# üç adam biliyor/biliyorlar - [Grammar]



## Arabus

Hello,

Is it:

_üç adam biliyor_ or _üç adam biliyorlar_

_üç adam vardır_ or _üç adam varlar_

_üç adam evde değildir_ or _üç adam evde değiller_

I know these are silly questions but I appreciate the help.

Thanks,


----------



## macrotis

Üç adam biliyor. Üçü de biliyor. Adamlar işi biliyor. Ali ve Veli bilmiyor, diğerleri biliyor.
Üç adam var. Birçok adam var. Adamlar var, kadınlar var, çocuklar yok.
Üç adam evde değil. Adamlar evde değil. Ali, Veli, Selami evde değil, diğerleri evde.


----------



## maviliazman

Could you please add English translations or what you've wanted to say for the first two?
_
Üç adam evde değildir.
__Üç adam evde değiller_.
_Üç adam evde değil._
I don't see much difference among three of them. Only the first one may be used to convey supposition, guess.


----------



## Arabus

_üç adam biliyor_ or _üç adam biliyorlar_ (three men know (something))

_üç adam vardır_ or _üç adam varlar_ (there are three men)


----------



## Arabus

macrotis said:


> Üç adam biliyor. Üçü de biliyor. Adamlar işi biliyor. Ali ve Veli bilmiyor, diğerleri biliyor.
> Üç adam var. Birçok adam var. Adamlar var, kadınlar var, çocuklar yok.
> Üç adam evde değil. Adamlar evde değil. Ali, Veli, Selami evde değil, diğerleri evde.



Thanks, but when do we use _biliyorlar_, _varlar_, and _değiller_?


----------



## Rallino

I don't think we ever use "varlar".

The plural suffix for 3rd person plural, it's optional, some people use it everywhere, some people never use it.

In my point of view, the correct way is to use "ler/lar" with verbs only. Not with adjectives or ardverbs.

I always say: "onlar biliyorlar" but "onlar zengin". Because "zengin" isn't a verb. Therefore, I also find it incorrect to say "varlar" and "değiller", as these aren't verbs either.


----------



## maviliazman

Arabus said:


> Thanks, but when do we use _biliyorlar_, _varlar_, and _değiller_?



- Without subjects/subject pronouns - you  must use

- With subjects/subject pronouns - you can use if you want to (Sometimes they might sound not incorrect but redundant. Often it is OK to use singular.)


----------



## Eline0909

Use of _varlar_:

Her zaman senin yanında varlar=They are always there to support you/beside you

1. Her zaman senin yanında= he/she is always there to support you/beside you

2. Tahminen beş kişi varlar/varlardı =approximately they are/were 5 people


The difference between: 

_1. üç adam var: There are 3 men (it means also they are 3 men)_

_but_

_2. üç adam varlar: I suppose (approximately) there are 3 men (also they are 3 men). _


1. senin bildiğin gibi değil: It is not the way you think (for example a subject) 

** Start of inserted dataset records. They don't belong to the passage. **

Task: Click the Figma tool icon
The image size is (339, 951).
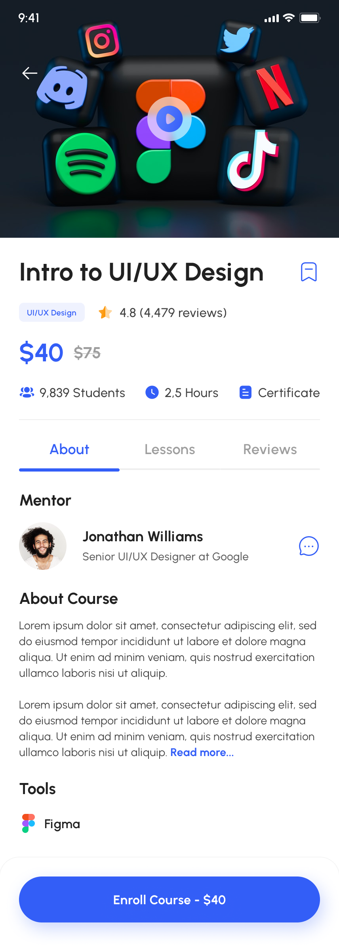Action: click(29, 823)
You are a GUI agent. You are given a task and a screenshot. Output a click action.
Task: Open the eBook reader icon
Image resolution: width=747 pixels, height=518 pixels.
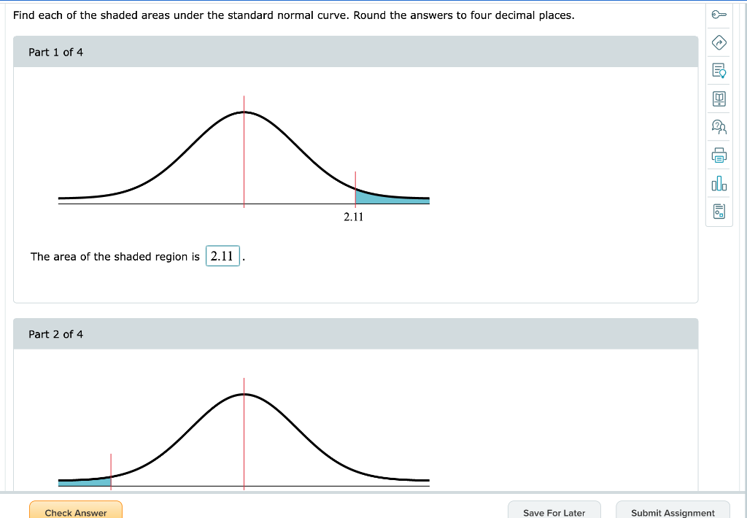[x=719, y=98]
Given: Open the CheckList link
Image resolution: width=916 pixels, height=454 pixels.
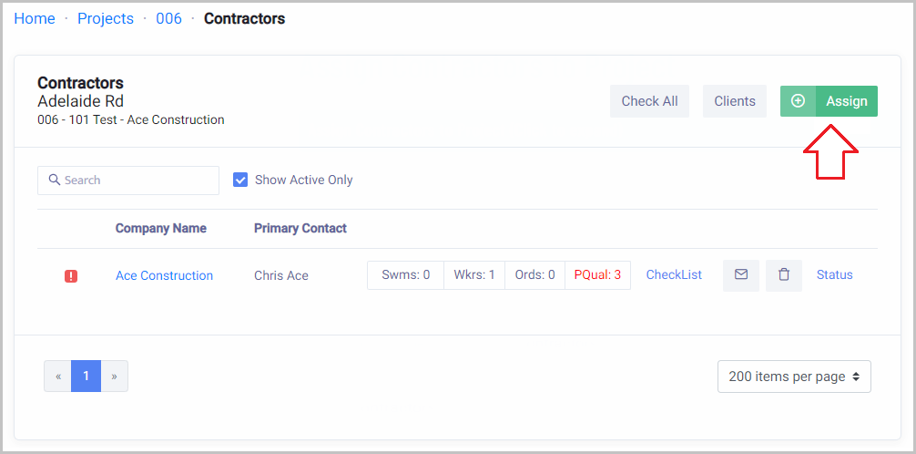Looking at the screenshot, I should point(674,274).
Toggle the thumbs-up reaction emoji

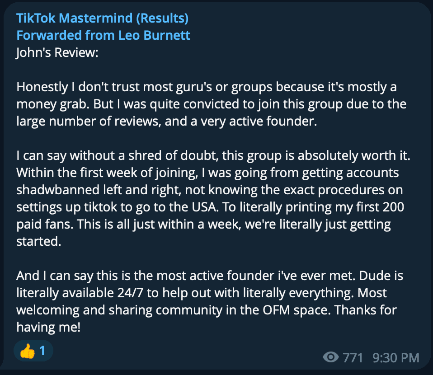pyautogui.click(x=28, y=352)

2. senin bildiğin gibi değiller: they are not the way you think
(for example they are more/less generous or nice or mean and so on)

3. Burda değil= he/she/it is not here

4. Burda değiller= they are not here 

5. Alman değil= he/she is not German

6. Alman değiller= They are not German

7. Sorun değil= there is no problem (also nothing to worry about)

8. Sorun değiller= They do not cause problems (actually, they are no problems)

9. Bizden değil= He/she is not from us (in the sence, he is not of our opinion but also in the sence that he is not from our team or group)

10. Bizden değiller= they are not from us ((in the sence, they are not of our opinion but also in the sence that they are not from our team or group)


----------



## Eline0909

_üç adam biliyor_ or _üç adam biliyorlar_

The answer is:

_(O) üç adam biliyor= he/she knows 3 men_

_(Onlar) üç adam biliyorlar= they know 3 men_

_And also another interesting exemple:_

_Who knows the answers?_
_3 men know the answers_

so in Turkish it would be:

Cevapları kim biliyor?
3 adam biliyor


----------



## Arabus

Thank you. This is very helpful.


----------



## Eline0909

The difference between

3 kişi varlar*dı*= They *were* approximately 3 people (lit. persons)

and

3 kişi vardırlar= 3 kişi varlar= There are approximately  3 people (lit. persons)

and

3 kişi var= There are 3 people (lit. persons) 

Attention! When you start the sentence with 3 adam vardır= there are 3 men
You implicitly give the sign of telling some more about this 3 men, since _var _ends with _dır._

_3 adam _var_dır_. Onlar her zaman koşarlar= there are 3 men. They always run

Orda bir okul var_dır_. Duvarlari mavidir= There is a school there. Its walls are blue.



Your own exemple:

_üç adam evde değildir=__üç adam evde değiller= üç adam evde değil= 3 men are not at home_


----------